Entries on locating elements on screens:
━━━━━━━━━━━━━━━━
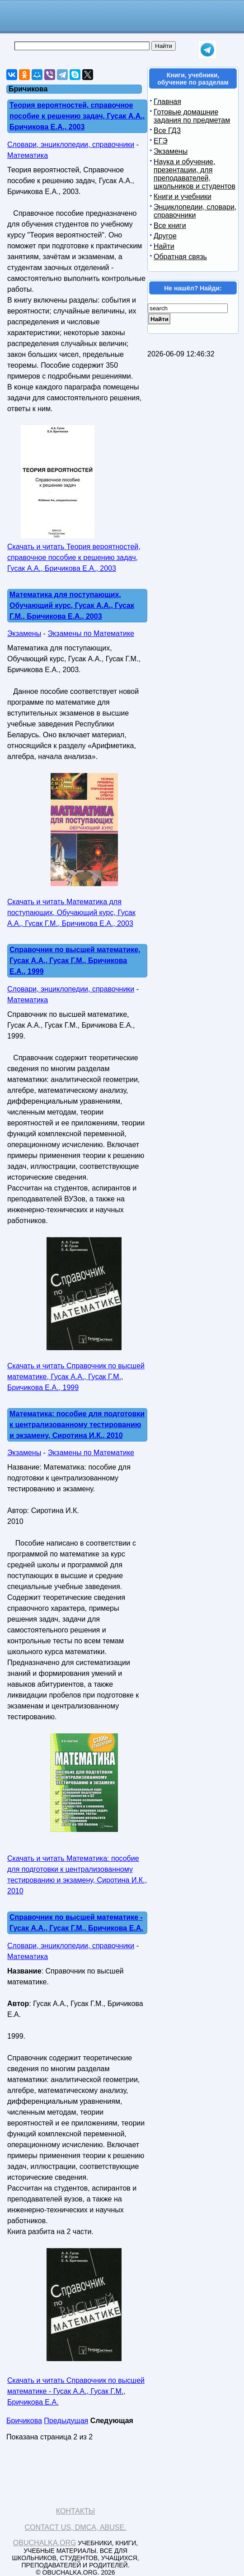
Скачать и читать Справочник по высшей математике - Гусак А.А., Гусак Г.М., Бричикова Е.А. (76, 2391)
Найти (164, 246)
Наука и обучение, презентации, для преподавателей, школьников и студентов (194, 174)
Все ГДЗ (167, 130)
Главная (167, 101)
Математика (27, 155)
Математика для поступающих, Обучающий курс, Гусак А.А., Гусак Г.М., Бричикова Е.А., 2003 (71, 605)
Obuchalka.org (44, 2543)
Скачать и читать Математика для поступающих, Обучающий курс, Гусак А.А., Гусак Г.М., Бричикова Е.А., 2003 (71, 912)
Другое (165, 236)
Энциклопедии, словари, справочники (195, 211)
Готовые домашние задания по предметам (192, 116)
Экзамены (24, 633)
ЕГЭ (161, 141)
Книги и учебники (182, 196)
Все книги (170, 225)
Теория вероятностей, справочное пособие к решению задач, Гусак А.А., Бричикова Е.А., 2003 (77, 116)
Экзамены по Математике (90, 633)
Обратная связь (180, 257)
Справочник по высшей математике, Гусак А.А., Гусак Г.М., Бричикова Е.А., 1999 (75, 960)
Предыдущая (66, 2420)
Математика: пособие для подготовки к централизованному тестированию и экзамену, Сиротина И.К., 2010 (77, 1424)
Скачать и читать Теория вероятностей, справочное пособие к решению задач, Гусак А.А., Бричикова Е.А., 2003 (74, 557)
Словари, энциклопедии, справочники (70, 144)
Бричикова (24, 2420)
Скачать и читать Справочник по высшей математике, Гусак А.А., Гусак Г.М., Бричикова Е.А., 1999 (76, 1376)
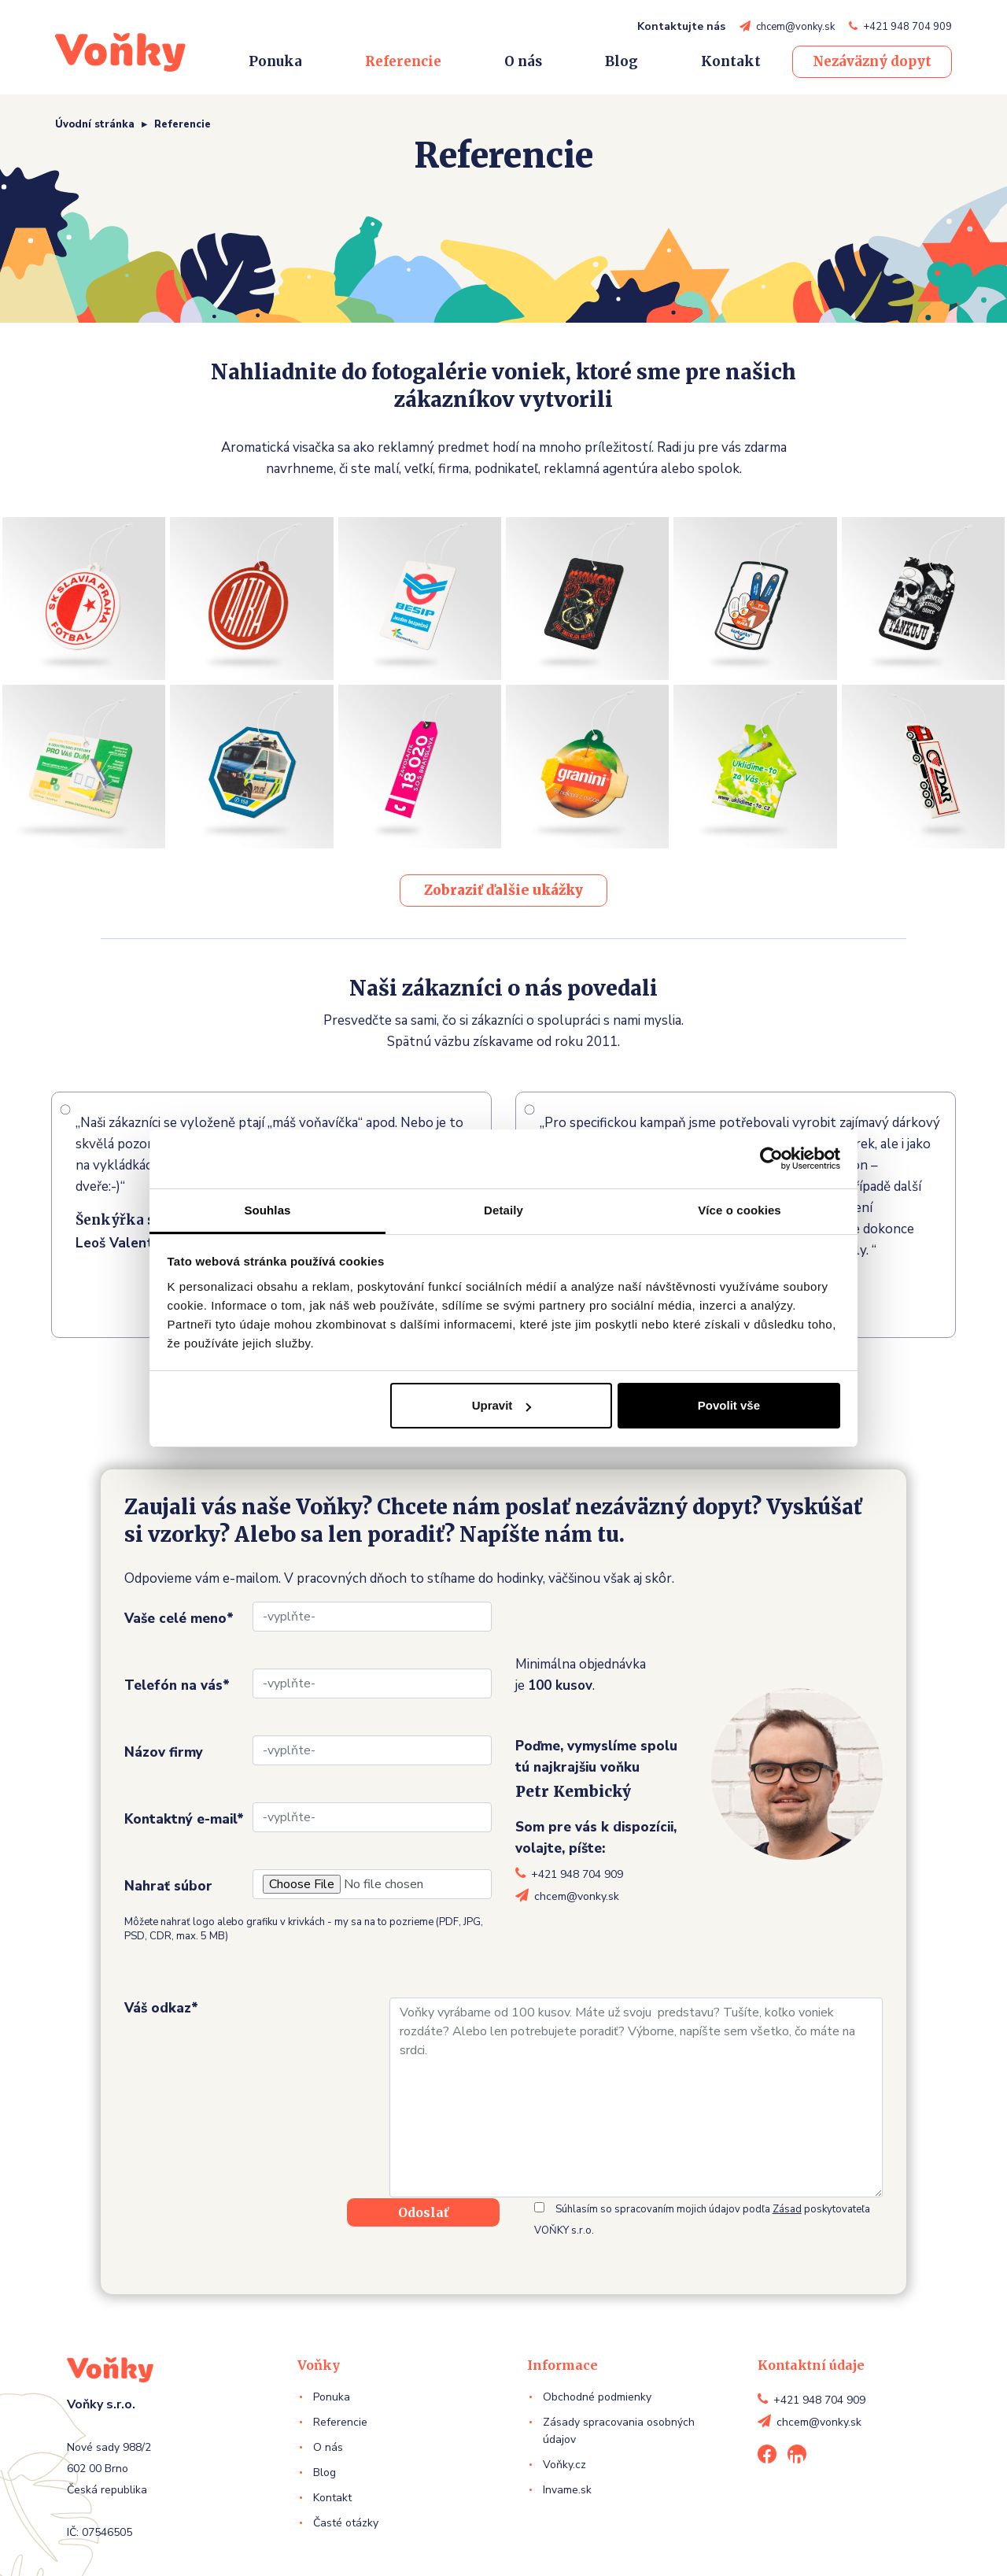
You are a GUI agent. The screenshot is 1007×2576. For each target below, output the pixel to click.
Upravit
━━━━━━━━━━━━━━━━
▶ **YOUR TASK**
Repeat every entry above word for word, leaving out the pictures.

▶ **PROBLEM SOLUTION**
Скачать и читать Справочник по высшей математике - Гусак А.А., Гусак Г.М., Бричикова Е.А. (76, 2391)
Найти (164, 246)
Наука и обучение, презентации, для преподавателей, школьников и студентов (194, 174)
Все ГДЗ (167, 130)
Главная (167, 101)
Математика (27, 155)
Математика для поступающих, Обучающий курс, Гусак А.А., Гусак Г.М., Бричикова Е.А., 2003 (71, 605)
Obuchalka.org (44, 2543)
Скачать и читать Математика для поступающих, Обучающий курс, Гусак А.А., Гусак Г.М., Бричикова Е.А., 2003 (71, 912)
Другое (165, 236)
Энциклопедии, словари, справочники (195, 211)
Готовые домашние задания по предметам (192, 116)
Экзамены (24, 633)
ЕГЭ (161, 141)
Книги и учебники (182, 196)
Все книги (170, 225)
Теория вероятностей, справочное пособие к решению задач, Гусак А.А., Бричикова Е.А., 2003 (77, 116)
Экзамены по Математике (90, 633)
Обратная связь (180, 257)
Справочник по высшей математике, Гусак А.А., Гусак Г.М., Бричикова Е.А., 1999 (75, 960)
Предыдущая (66, 2420)
Математика: пособие для подготовки к централизованному тестированию и экзамену, Сиротина И.К., 2010 (77, 1424)
Скачать и читать Теория вероятностей, справочное пособие к решению задач, Гусак А.А., Бричикова Е.А., 2003 (74, 557)
Словари, энциклопедии, справочники (70, 144)
Бричикова (24, 2420)
Скачать и читать Справочник по высшей математике, Гусак А.А., Гусак Г.М., Бричикова Е.А., 1999 (76, 1376)
You are a GUI agent. The screenshot is 1007×2576. For each target below, output the pixel to click.
Upravit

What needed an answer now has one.